Data under study section start

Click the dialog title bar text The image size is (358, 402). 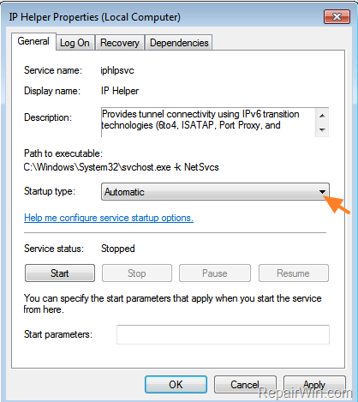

Data under study section end
Data under study section start

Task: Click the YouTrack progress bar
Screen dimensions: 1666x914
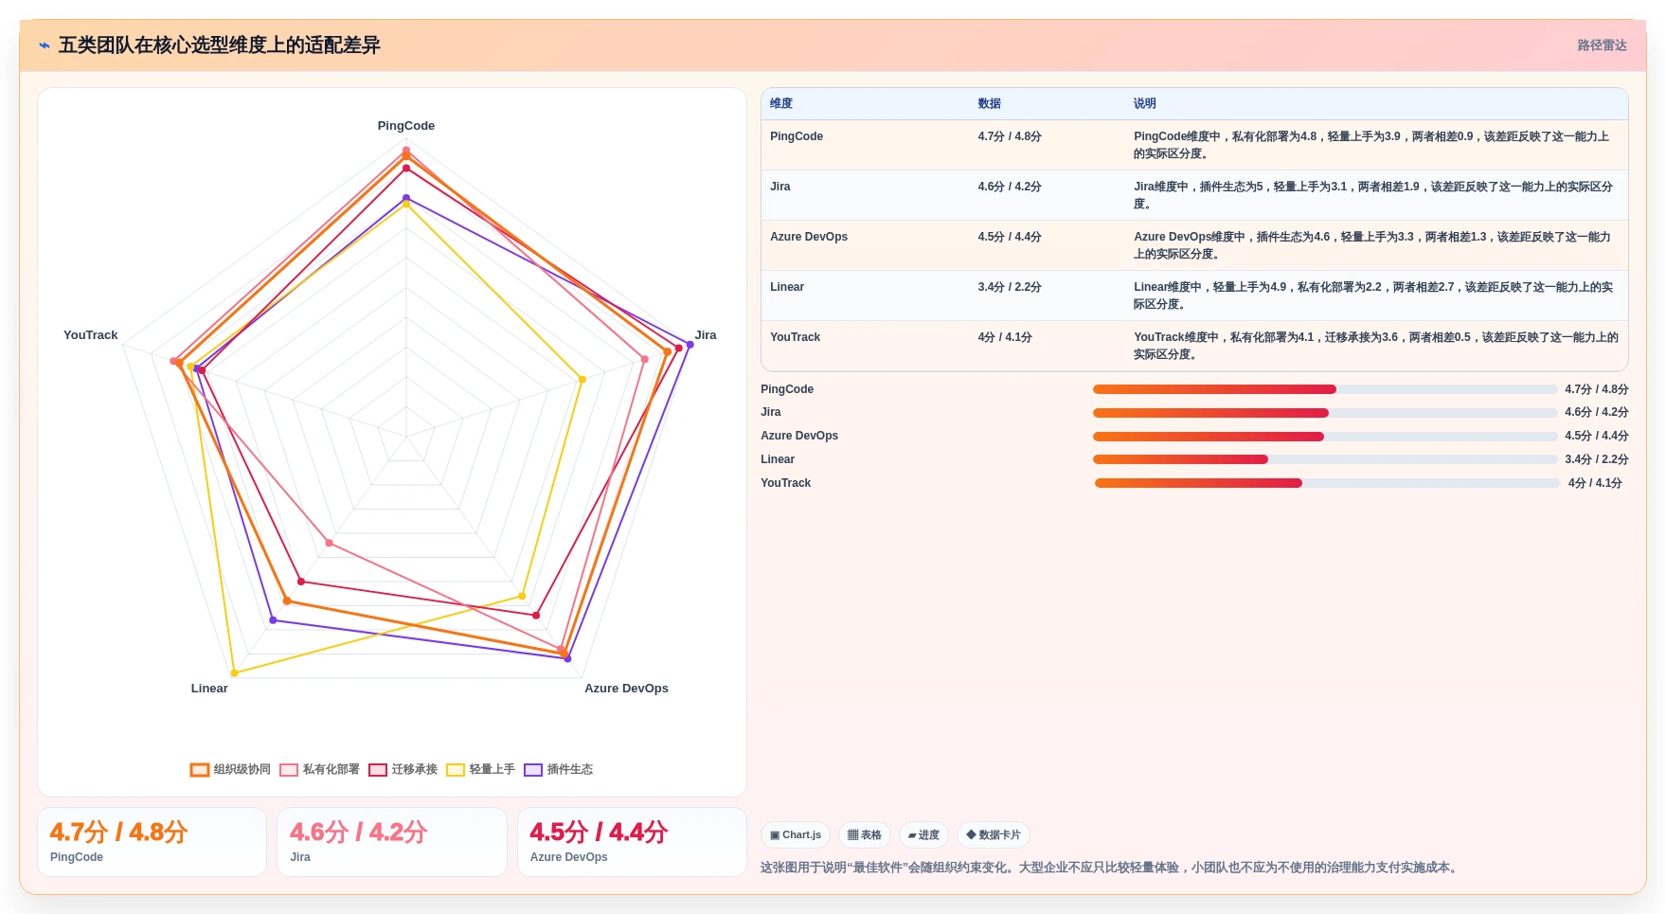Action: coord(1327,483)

Data under study section end
Data under study section start

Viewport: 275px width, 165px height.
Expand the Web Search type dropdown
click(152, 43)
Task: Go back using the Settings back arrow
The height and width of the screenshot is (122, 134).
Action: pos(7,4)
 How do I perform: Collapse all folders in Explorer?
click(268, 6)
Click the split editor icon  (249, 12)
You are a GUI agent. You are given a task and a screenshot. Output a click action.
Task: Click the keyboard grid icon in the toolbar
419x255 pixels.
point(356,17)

Data under study section end

To do
Scan the material for the word "icon". Return every line where it is found.

Answer section
Click the split editor icon  (249, 12)
Task: Click the keyboard grid icon in the toolbar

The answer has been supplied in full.